Children are a sacred gift from the Lord. He has entrusted us as parents with one or more of His precious children. According to the Proclamation on the Family, "Parents have a sacred duty to rear their children in love and righteousness, to provide for their physical and spiritual needs, to teach them to love and serve one another, to observe the commandments of God and to be law-abiding citizens wherever they live."
So how can we find happiness in our families when these very units seem to be behind so much sorrow and contention in the world today? Again, according to the First Presidency in the Proclamation on the Family: "Happiness in family life is most likely to be achieved when founded upon the teachings of the Lord Jesus Christ ... Successful marriages and families are established and maintained on principles of faith, prayer, repentance, forgiveness, respect, love, compassion, work, and wholesome recreational activities." We're all human, and we all make mistakes, but this counsel doesn't leave room for selfishness, manipulations, put-downs, infidelity, abuse, or many other actions that can ultimately cause a lot of pain in relationships. Joy in marriage and family life is truly possible. It takes work, sacrifice, patience, and a lot of selflessness - but the results are more than worth the effort.
Family Home Evening Basics
Family home evening is something that is often mentioned in The Church of Jesus Christ of Latter-day Saints. For nearly a century, our leaders have promoted it as something that will bring families together and effectively teach the gospel to the next generation. President Joseph F. Smith, the sixth president of the Church, began promoting this in 1915.

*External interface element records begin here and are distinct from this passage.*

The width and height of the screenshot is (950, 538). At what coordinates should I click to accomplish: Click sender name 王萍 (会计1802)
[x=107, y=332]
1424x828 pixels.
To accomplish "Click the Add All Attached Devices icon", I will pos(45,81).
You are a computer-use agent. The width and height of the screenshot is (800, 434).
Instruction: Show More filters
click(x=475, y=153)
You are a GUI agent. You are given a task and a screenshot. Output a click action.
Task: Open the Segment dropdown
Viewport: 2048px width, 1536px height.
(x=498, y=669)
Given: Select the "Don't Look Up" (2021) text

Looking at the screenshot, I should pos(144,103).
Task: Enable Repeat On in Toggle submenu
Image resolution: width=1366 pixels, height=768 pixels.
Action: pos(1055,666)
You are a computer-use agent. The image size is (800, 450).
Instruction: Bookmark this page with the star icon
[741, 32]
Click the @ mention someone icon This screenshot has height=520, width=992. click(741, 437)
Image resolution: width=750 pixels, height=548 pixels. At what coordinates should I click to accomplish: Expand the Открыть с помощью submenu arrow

One of the most important things to remember about family home evening is that it's about your family, and it's about what will work best for your family. According to the family home evening site on www.lds.org, "Family home evening is a special time set aside each week that brings family members together and strengthens their love for each other, helps them draw closer to Heavenly Father, and encourages them to live righteously."
Those are great goals for any family. And I should mention that all families, regardless of religion, would benefit from such a regular time devoted just to their family, strengthening family bonds, praying together, and helping family members to understand how to live good lives. So if you're thinking this program isn't for you because you aren't a Mormon ... think again.
The Church has some suggestions regarding how a family home evening could be run. Often each family member is given a duty for that week's family home evening, and these tasks are rotated. Duties might include:
- Conducting the meeting
- Leading the family in a song
- Saying an opening prayer
- Sharing a scripture or other spiritual thought
- Giving a lesson on a gospel principle
- Saying the closing prayer
- Preparing a special treat for the family to enjoy together
- Planning a fun activity for the family to enjoy together
Larger families might divide some of these duties, or they might add some other ones such as "Family Hugger" or "Talent Spotlight." Smaller families might combine tasks, or eliminate a few of them. For instance, some families enjoy rotating the task of conducting the meeting, while others prefer a more informal setting and don't make that a specific task. Families with young children might have parents or older children team up with younger ones. They might also favor lessons with pictures and finger plays, while families without young children might choose simply to study a talk together from general conference, or other scriptural or inspirational reading.
Keep in mind that you should do what's best for your family. But I think that one of the key principles here is setting aside the time. Family home evening isn't meant to be something that you get over with in five minutes because you're busy and you want to do other things. Family home evening means setting aside the time every week and spending it with your family. Can you imagine how strong our families could be if everyone would set aside a few hours once a week to specifically build and strengthen them?